■ Brontekst ■
----
Groene kiwi
Goud? Nee groen. Dat kleine ovale, klein beetje harige stuk fruit. De kiwi dus, ook de bijnaam van inwoners van Nieuw-Zeeland. Best bijzonder eigenlijk, want de vrucht groeit daar nu zo’n beetje 100 jaar. Niet bepaald een lange historie dus. Een gevalletje stamppot? Nou nee, de bijnaam van de eilandbewoners komt niet van dit sukje fruit maar van een gekke loopvogel. Ben benieuwd hoe die smaakt, maar misschien daar ooit nog eens een verhaal over.
China
Goed, zo’n 100 jaar dus pas, begin 1900 is hij over komen waaien vanuit China, waar hij al een aardig tijdje bekend is. Vandaag de dag wordt hij dus in één adem genoemd met Nieuw-Zeeland. In ons landje zitten er volgens mij op zo’n beetje al die dingen een Zespri stickertje. Een gevalletje monopolie? Boeit niet, gaat het nu niet over. Wellicht doe ik later nog wel eens een klein onderzoekje naar de herkomst en duurzaamheid van dit stukje fruit. Want echt lokaal is deze groene rakker natuurlijk niet te noemen. Veel verder kunnen we het niet halen.
----
■ Taakeisen ■
1) Neem uit de tekst over de kiwi woordelijk over: van "Groene kiwi" tot en met "een verhaal over.".
2) Zet de tekst over de kiwi voort, aansluitend op de laatste zin.
De records spelen hierbij geen enkele rol.

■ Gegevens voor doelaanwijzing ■
----
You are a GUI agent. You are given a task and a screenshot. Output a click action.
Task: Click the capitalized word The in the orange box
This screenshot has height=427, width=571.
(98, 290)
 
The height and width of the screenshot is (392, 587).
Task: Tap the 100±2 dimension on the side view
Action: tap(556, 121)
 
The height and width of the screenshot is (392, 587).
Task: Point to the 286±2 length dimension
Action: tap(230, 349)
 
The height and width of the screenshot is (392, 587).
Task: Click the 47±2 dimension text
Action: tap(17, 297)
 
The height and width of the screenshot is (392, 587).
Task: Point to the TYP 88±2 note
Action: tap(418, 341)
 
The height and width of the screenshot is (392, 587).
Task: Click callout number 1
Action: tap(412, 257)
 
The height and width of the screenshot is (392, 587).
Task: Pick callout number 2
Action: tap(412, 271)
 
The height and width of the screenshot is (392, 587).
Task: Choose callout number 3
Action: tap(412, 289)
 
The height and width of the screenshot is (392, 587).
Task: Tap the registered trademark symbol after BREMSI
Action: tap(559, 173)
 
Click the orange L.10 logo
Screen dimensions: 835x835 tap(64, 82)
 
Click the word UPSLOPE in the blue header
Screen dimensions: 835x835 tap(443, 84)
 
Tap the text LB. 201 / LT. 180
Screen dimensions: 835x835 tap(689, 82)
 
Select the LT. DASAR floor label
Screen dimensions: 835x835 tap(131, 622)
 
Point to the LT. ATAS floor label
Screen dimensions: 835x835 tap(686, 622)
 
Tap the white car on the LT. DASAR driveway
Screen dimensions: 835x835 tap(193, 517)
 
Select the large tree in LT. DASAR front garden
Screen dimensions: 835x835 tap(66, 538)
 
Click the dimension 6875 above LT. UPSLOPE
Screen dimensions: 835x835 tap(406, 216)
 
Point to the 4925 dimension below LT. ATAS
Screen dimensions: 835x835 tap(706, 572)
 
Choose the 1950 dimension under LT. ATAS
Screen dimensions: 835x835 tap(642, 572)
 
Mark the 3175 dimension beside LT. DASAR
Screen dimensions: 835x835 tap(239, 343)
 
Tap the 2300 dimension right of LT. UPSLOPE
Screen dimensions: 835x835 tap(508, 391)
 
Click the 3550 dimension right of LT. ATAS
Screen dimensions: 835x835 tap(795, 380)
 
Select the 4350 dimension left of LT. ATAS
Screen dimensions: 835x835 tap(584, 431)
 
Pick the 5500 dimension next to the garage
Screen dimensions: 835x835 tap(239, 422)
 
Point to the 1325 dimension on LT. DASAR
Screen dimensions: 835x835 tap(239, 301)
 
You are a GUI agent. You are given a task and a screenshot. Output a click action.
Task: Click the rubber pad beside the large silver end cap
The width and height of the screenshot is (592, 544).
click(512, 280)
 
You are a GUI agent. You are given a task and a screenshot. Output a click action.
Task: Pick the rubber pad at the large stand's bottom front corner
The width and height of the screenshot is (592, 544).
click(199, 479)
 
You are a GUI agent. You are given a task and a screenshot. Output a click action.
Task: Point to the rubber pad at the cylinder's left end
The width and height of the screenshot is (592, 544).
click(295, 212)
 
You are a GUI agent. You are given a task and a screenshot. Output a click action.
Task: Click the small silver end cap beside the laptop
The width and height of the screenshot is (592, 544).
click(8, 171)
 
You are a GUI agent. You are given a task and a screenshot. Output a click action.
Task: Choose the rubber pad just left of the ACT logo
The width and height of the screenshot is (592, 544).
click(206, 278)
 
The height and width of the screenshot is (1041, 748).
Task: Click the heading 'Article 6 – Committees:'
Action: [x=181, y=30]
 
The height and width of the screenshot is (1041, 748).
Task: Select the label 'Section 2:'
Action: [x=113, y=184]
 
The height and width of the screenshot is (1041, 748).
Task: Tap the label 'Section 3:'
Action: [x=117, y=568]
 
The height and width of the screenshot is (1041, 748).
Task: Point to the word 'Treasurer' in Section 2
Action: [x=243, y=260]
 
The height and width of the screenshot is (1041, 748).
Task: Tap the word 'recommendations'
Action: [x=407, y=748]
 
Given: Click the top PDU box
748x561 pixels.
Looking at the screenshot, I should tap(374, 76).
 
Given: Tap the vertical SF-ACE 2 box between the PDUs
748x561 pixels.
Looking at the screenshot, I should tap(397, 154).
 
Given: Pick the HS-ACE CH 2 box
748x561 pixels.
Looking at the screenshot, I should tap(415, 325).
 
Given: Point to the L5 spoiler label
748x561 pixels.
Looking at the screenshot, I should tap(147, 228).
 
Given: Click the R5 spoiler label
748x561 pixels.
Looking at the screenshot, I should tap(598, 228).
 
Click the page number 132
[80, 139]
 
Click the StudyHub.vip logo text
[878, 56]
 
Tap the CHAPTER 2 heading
----
■ Antwoorden ■
1)
Groene kiwi
Goud? Nee groen. Dat kleine ovale, klein beetje harige stuk fruit. De kiwi dus, ook de bijnaam van inwoners van Nieuw-Zeeland. Best bijzonder eigenlijk, want de vrucht groeit daar nu zo’n beetje 100 jaar. Niet bepaald een lange historie dus. Een gevalletje stamppot? Nou nee, de bijnaam van de eilandbewoners komt niet van dit sukje fruit maar van een gekke loopvogel. Ben benieuwd hoe die smaakt, maar misschien daar ooit nog eens een verhaal over.

2)
Superfood
Ze worden er niet minder lekker om, en voor ik tot de conclusie kom dat ik het misschien beter bij lokaal geteeld fruit kan houden (of niet), gaan er al snel twee van deze vitaminebommetjes per dag doorheen. Misschien is twee weer teveel van het goeie, maar ik vind ze dan ook echt lekker en heb mezelf er van overtuigd dat het een ondergewaardeerd stuk superfood is. En niet geheel onbelangrijk, je hoeft je niet in rare bochten te wringen met hippe recepten van the green happiness chicks om dit supereten een beetje te pruimen te maken. Nee, je eet hem gewoon op, punt.
Met schil
Ik neem dat misschien iets te letterlijk, want mij zie je niet moeilijk doen met een lepeltje, nee ik snij hem gewoon in stukken en eet hem, inclusief schil, in drie happen op. Ooit ergens een keer gelezen (Google maar eens, inmiddels zelf opgepikt door wat van die hippe vrouwenglossy’s) dat de meeste vitamines in dit ding namelijk in de schil zitten, of er net onder, net als bij zo’n beetje alle fruit.
Dus, sindsdien, kiwi met schil.
Gek? Vast. Lekker? Zeker.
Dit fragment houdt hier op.